INSTRUCTIONS TO FOLLOW
Name every perk Gables Girl asks about in the forum thread below when she asks whether the volunteer researcher role has any perks.

PAGE
# Kindle in the Media -OFF TOPIC



## Encender Vaquero (Feb 14, 2009)

Gables Girl said:


> Interesting take that people buy e-readers to read porn.
> 
> http://entertainment.slashdot.org/article.pl?sid=09/03/06/2123219&from=rss


Sounds interesting, I'd like to know why that is, but first, I need to finish an article on how easy the kindle is to operate one-handed.


----------



## Gables Girl (Oct 28, 2008)

Encender Vaquero said:


> Sounds interesting, I'd like to know why that is, but first, I need to finish an article on how easy the kindle is to operate one-handed.


You doing your own research?  Perhaps you need help since you are writing your other book on why Kindle Books Are So Expensive? Don't want you exhausting yourself and not having time for your Kindle.


----------



## Encender Vaquero (Feb 14, 2009)

Gables Girl said:


> You doing your own research?  Perhaps you need help since you are writing your other book on why Kindle Books Are So Expensive? Don't want you exhausting yourself and not having time for your Kindle.


Are you volunteering? I've got room for a researcher on the staff.


----------



## Gables Girl (Oct 28, 2008)

Encender Vaquero said:


> Are you volunteering? I've got room for a researcher on the staff.


Since you said volunteer I'm guessing it isn't a paid position, so are there any perks?  Free dinners, balloon rides, tax deductions, trips? I work for a non-profit so I ask up front.


----------



## Encender Vaquero (Feb 14, 2009)

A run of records
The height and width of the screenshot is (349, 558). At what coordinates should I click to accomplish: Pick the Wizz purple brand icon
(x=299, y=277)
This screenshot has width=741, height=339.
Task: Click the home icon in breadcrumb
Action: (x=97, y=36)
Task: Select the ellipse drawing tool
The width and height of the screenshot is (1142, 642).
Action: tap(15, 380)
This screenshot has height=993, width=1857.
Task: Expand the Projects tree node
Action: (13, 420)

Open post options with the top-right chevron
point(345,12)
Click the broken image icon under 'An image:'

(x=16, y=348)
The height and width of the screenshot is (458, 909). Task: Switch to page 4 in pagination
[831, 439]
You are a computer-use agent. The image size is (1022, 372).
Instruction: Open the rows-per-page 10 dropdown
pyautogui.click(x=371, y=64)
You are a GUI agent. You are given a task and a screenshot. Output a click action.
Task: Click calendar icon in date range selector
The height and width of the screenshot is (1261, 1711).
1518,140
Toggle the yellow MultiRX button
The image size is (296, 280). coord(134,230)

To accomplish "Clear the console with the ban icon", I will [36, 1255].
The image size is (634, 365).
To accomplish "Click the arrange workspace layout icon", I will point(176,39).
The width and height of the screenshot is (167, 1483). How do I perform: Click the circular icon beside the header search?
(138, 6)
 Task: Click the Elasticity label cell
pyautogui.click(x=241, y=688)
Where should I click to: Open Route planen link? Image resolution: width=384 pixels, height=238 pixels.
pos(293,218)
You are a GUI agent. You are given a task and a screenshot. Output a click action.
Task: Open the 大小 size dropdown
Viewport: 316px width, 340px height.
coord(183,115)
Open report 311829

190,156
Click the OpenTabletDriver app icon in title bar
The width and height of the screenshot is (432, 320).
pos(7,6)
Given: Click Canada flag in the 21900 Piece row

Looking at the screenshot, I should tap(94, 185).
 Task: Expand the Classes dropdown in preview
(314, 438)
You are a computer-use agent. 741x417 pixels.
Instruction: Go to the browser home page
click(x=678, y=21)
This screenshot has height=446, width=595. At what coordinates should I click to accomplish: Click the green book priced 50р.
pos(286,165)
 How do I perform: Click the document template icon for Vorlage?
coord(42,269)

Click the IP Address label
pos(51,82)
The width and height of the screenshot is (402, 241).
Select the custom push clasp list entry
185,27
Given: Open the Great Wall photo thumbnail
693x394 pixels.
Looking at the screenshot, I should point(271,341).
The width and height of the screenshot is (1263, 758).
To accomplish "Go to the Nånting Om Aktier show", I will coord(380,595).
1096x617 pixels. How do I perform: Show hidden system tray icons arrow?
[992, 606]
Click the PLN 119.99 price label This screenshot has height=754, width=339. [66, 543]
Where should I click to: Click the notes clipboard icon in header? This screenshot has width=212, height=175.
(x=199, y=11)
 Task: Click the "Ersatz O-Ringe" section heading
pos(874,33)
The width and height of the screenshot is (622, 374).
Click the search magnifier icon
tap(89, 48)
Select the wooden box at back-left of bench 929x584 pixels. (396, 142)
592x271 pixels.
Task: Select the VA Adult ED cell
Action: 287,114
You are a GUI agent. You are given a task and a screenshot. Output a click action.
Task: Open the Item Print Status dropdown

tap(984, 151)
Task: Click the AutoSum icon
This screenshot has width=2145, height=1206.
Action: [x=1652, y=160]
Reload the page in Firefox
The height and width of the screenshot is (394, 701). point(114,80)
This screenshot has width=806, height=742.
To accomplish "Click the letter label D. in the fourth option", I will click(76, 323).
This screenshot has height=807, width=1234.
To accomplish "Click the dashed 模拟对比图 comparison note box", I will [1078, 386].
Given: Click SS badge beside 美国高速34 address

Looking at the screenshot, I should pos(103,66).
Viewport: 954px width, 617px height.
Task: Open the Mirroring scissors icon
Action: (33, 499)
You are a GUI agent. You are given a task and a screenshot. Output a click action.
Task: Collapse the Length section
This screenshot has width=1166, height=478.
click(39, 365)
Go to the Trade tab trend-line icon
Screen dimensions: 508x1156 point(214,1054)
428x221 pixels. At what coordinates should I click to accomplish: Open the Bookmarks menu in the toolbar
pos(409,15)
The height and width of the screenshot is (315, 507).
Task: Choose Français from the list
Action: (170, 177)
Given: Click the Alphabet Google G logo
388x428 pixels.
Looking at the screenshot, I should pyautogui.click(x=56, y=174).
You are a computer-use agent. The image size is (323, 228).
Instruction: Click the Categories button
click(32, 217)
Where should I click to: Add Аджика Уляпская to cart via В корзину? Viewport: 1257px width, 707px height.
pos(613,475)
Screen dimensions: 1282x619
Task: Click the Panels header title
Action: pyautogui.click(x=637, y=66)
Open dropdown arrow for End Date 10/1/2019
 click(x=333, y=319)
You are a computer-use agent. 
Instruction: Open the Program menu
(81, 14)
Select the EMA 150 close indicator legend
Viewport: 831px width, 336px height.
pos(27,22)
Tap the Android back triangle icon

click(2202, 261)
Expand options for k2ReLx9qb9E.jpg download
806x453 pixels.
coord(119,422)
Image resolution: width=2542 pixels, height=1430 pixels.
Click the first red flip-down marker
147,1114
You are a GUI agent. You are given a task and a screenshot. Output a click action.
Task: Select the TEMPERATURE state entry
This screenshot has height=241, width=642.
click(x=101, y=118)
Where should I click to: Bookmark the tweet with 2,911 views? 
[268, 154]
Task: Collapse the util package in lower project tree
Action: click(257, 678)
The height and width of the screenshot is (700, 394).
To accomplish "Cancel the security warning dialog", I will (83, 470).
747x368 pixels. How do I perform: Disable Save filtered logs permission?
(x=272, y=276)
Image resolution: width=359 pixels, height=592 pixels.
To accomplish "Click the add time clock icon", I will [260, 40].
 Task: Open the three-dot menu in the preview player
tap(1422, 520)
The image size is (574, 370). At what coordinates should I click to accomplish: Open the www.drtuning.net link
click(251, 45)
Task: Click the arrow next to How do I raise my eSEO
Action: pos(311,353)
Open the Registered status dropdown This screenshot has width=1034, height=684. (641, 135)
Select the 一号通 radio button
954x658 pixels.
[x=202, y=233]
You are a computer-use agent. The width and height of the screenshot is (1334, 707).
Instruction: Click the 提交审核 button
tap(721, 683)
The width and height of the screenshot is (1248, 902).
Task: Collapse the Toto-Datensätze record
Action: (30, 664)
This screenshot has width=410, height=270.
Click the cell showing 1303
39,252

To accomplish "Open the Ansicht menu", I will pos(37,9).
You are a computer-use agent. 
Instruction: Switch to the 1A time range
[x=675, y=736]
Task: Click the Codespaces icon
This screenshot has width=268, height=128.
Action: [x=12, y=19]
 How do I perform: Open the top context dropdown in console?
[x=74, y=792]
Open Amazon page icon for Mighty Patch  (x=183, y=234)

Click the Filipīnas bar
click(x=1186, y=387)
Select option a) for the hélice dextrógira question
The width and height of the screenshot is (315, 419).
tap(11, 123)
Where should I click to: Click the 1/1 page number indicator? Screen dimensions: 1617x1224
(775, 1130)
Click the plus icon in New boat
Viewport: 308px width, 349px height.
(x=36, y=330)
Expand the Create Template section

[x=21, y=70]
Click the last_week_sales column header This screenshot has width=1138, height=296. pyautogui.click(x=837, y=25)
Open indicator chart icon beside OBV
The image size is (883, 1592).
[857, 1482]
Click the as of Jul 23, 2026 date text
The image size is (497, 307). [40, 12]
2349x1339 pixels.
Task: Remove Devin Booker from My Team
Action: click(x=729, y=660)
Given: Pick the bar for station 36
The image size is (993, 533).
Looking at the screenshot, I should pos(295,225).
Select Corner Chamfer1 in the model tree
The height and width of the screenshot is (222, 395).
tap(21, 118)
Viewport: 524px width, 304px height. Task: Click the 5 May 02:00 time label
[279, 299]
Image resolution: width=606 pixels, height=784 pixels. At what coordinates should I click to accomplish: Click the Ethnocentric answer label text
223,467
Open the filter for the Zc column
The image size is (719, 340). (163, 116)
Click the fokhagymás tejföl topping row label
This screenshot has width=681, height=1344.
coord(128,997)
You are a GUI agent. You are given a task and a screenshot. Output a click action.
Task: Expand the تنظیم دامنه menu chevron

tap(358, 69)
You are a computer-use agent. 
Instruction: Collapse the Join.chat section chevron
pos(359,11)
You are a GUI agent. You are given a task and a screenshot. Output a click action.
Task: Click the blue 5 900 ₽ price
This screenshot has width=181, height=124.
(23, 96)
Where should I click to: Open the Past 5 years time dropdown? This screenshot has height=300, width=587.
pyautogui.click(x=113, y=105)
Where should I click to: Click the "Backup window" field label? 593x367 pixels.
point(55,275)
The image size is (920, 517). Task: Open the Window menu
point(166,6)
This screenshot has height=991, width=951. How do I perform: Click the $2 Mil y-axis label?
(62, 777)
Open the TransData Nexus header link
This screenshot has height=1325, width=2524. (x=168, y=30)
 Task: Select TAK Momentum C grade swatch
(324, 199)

RESULT OF THIS TASK
Free dinners, balloon rides, tax deductions, and trips.